The numbers in the righthand boxes correspond to the number of parts of each solution—5 parts 60% solution and 40 parts 15% solution will yield a 20% solution. And this trick works for any numbers you plug in, without fail. So how does it work? I’m reasonably adept at algebra, but for the life of me I just can’t visualize in my head how this works. What’s the secret?
The “secret” is just the algebra. Call the concentration of the higher-concentration solution H, and the concentration of the lower one L. Call the desired concentration M.
Then what you’re calculating as the answer is M - L parts of the higher concentration solution to H - M parts of the lower concentration solution. (The tic-tac-toe business is just a particular way of expressing this.)
Why is this the right answer? Well, consider that (M - L) parts + (H - M) parts adds up to H - L parts. And out of this, how much is the solute? It’s (M - L) * H parts of solute from the higher-concentration solution + (H - M) * L parts of solute from the lower-concentration solution = M * H - L * H + H * L - M * L parts of solute = M * (H - L) parts of solute.

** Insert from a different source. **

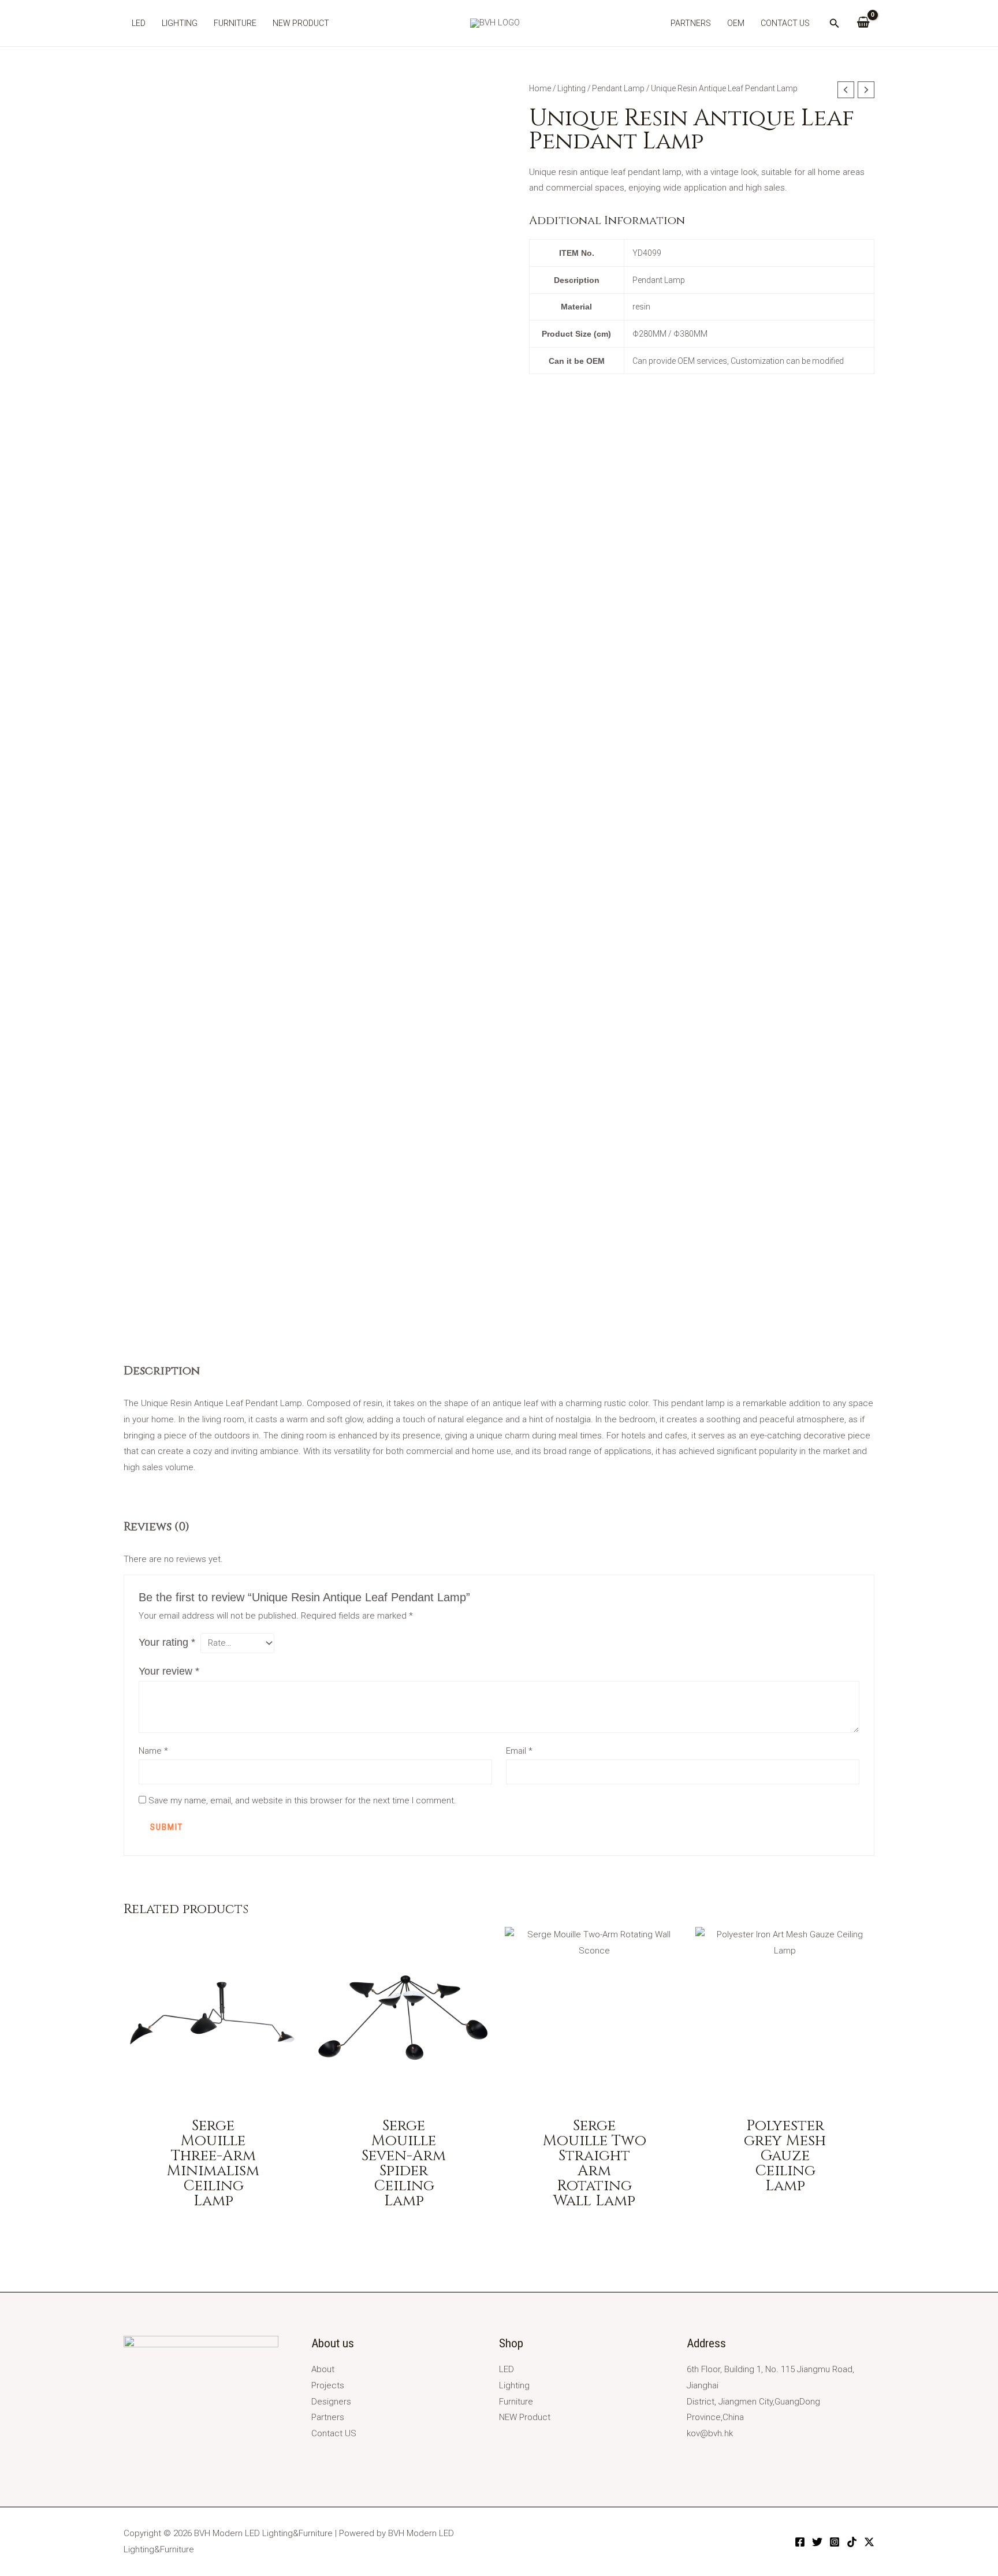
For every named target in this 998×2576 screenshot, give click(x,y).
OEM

So you’re left with M * (H - L) parts of solute out of (H - L) parts total. Which means, you have a concentration of M, as desired.
What you want to do is solve the equation 0.6x + 0.15y = 0.2(x + y) where x is the volume of the stuff that has the 60% concentration, and y is the 15%. So we do some algebra, and we get 60x +15y = 20x +20y. So, now isolate the x’s on one side and the y’s on the other. To do this you take 60x − 20x, which gives you 40x (like your tic-tac-toe board), and 20y − 15y which is 5y. That is where your board gets its numbers. Or more thoroughly, you get the equation 40x = 5y, and the most obvious solution to this is* x* = 5 and y = 40, that is you get 40 × 5 = 40 × 5.
Note that there are many solutions to this equation. You can pick whatever you want for x or y, and if you work the numbers you get an appropriate answer. Note that while 40 and 5 are one possibility, 8 and 1 work as well.
Another way of looking at it is that the problem is really just an instance of “Given two values H and L, what kind of weights should be assigned to them to make their weighted average come out to M?”.
Well, with weights of 1 for the higher and 0 for the lower, the weighted average of course comes out to H, while with weights of 0 for the heights and 1 for the lower, the weighted average of course comes out to L. And as you move the weights between those two, the weighted average moves linearly between those outcomes of H and L.
Accordingly, the ratio of the weighted average’s distance from L to its distance from H is always equal to the ratio of the weights assigned to H and to L. Which is precisely the rule “To get a weighted average of M out of H and L, use weights of (H - M) for L and (M - L) for H”.
No - the secret is part algebra and part magic. To figure out the exact ratio of algebra to magic first you draw a tic-tac-toe grid, then you write the fraction of common-sense in the upper-left corner and then you write the amount of head-scratching awe in the lower-left corner…